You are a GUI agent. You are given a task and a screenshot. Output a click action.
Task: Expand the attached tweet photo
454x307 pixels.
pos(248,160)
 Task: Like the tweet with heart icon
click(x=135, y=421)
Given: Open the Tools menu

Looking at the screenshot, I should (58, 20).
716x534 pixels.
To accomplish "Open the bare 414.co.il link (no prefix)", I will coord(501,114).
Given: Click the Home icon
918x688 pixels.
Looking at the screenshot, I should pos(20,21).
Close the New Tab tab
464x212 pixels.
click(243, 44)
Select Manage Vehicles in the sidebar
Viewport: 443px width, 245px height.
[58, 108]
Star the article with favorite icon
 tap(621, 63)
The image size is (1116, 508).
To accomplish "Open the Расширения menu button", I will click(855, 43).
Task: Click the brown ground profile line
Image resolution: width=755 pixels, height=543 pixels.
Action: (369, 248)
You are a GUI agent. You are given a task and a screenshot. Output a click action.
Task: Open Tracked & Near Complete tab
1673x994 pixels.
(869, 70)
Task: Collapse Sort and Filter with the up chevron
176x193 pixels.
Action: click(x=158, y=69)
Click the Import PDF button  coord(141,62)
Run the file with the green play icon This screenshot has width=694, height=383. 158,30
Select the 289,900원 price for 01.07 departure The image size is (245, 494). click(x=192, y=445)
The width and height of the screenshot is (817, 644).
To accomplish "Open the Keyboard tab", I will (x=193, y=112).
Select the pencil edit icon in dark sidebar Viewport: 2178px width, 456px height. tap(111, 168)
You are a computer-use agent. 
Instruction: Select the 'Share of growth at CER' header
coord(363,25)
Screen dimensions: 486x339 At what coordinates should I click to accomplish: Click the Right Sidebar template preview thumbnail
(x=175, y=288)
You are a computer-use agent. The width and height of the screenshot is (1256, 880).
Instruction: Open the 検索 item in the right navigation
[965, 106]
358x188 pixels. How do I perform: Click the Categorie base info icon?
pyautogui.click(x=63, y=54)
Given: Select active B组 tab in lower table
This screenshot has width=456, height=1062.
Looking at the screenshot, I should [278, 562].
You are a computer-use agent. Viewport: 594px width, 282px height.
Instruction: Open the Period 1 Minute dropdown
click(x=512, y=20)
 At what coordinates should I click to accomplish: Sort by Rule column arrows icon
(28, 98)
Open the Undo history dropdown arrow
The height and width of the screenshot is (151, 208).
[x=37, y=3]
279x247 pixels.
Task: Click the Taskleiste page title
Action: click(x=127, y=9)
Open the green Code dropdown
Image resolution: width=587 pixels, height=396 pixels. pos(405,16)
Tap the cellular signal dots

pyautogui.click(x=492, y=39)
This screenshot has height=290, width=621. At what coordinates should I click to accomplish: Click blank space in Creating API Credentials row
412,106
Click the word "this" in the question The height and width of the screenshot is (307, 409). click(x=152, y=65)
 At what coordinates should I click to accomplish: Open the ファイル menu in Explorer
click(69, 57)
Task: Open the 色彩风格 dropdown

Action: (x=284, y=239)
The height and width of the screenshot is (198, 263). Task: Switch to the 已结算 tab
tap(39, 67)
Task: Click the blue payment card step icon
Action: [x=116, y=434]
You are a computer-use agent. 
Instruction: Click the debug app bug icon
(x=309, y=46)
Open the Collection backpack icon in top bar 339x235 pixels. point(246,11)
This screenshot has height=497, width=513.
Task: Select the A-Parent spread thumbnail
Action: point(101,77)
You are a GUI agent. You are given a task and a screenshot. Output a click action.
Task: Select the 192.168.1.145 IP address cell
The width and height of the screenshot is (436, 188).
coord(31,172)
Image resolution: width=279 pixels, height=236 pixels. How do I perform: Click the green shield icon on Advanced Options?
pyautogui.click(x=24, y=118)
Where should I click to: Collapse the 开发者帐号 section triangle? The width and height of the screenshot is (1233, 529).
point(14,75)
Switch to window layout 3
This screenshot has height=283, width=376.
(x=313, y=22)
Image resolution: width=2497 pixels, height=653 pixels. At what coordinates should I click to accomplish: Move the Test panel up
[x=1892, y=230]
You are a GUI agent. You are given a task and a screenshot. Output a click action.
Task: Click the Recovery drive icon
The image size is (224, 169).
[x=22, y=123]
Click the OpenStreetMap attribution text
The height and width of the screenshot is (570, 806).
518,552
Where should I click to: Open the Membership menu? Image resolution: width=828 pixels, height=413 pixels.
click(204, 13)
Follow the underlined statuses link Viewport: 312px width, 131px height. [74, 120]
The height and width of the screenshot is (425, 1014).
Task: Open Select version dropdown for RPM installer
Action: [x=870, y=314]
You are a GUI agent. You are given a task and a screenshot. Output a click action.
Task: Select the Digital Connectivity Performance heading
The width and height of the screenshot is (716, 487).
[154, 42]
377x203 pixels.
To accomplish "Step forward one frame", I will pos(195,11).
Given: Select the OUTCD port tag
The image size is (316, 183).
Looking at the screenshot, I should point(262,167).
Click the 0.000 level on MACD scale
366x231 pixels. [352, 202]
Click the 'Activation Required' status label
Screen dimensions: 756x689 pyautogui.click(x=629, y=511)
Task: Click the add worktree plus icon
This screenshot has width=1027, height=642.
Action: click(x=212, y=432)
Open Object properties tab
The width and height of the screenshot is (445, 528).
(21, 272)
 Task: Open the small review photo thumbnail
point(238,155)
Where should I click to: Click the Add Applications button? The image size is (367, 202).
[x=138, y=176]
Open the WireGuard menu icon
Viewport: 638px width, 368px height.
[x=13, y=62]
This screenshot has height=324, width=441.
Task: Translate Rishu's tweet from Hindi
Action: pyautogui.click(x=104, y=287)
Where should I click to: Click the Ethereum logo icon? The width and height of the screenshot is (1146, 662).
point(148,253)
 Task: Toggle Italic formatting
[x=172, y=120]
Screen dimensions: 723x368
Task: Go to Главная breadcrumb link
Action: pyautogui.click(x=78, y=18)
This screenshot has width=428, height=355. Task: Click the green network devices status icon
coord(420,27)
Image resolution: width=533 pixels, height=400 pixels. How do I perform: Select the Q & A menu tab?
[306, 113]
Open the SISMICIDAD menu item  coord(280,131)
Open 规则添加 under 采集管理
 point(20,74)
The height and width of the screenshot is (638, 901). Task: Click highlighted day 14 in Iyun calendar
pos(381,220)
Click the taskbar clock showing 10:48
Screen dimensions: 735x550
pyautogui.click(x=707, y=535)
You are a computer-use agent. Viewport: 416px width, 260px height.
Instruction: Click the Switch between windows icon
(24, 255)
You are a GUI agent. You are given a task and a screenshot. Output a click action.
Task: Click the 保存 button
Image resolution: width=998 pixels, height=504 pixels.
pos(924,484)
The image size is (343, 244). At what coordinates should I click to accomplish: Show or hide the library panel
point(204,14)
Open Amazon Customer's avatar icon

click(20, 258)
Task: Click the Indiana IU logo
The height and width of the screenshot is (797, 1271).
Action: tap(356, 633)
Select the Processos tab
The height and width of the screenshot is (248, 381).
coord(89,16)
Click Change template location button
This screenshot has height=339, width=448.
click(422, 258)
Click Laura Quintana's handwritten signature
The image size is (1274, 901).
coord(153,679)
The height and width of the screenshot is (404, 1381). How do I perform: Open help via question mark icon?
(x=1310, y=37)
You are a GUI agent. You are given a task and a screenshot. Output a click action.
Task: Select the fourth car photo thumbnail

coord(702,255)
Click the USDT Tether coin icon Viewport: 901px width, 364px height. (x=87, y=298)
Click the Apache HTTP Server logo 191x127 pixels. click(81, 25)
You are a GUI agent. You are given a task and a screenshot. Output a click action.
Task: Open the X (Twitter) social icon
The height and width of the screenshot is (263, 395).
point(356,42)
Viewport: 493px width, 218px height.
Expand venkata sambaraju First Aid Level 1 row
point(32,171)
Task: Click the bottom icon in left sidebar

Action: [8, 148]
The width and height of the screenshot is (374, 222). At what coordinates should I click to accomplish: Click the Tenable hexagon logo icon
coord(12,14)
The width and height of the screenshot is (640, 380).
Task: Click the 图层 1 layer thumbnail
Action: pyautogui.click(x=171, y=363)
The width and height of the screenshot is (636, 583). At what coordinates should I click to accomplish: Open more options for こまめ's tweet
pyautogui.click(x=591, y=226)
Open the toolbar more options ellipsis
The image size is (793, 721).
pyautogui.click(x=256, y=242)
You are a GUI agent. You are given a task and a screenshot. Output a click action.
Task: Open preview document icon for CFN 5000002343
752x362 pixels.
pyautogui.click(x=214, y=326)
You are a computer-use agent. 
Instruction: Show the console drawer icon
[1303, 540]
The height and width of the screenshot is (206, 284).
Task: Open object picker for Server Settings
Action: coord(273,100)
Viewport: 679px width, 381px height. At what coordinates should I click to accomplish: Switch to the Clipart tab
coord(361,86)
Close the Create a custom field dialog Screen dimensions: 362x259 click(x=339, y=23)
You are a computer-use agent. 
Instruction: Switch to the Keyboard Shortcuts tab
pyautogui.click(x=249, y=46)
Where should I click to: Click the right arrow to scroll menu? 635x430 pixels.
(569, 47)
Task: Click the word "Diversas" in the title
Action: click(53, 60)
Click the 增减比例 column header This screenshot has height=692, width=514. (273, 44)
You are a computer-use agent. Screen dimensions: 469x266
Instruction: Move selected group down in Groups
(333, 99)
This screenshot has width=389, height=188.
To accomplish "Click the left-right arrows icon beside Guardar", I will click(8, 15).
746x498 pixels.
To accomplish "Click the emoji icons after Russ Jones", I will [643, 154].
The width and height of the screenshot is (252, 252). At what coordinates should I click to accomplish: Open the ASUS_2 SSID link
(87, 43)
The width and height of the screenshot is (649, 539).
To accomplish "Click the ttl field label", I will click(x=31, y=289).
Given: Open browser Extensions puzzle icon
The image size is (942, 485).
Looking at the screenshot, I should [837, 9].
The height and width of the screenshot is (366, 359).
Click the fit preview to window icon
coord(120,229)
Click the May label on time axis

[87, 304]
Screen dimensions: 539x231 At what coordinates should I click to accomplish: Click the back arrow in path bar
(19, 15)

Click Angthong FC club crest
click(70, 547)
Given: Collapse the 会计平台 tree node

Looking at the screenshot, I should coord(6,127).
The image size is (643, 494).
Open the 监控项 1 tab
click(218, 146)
○ ○ ○ ○
ACTION ITEM:
Whenever the string "will" turns up in a line of the data, copy that line.

SOLUTION FOR THIS EXERCISE:
To accomplish "Open the bare 414.co.il link (no prefix)", I will coord(501,114).
To accomplish "Open the Расширения menu button", I will click(855, 43).
To accomplish "Open the Keyboard tab", I will (x=193, y=112).
To accomplish "Step forward one frame", I will pos(195,11).
To accomplish "Click the left-right arrows icon beside Guardar", I will click(8, 15).
To accomplish "Click the emoji icons after Russ Jones", I will [643, 154].
To accomplish "Click the ttl field label", I will click(x=31, y=289).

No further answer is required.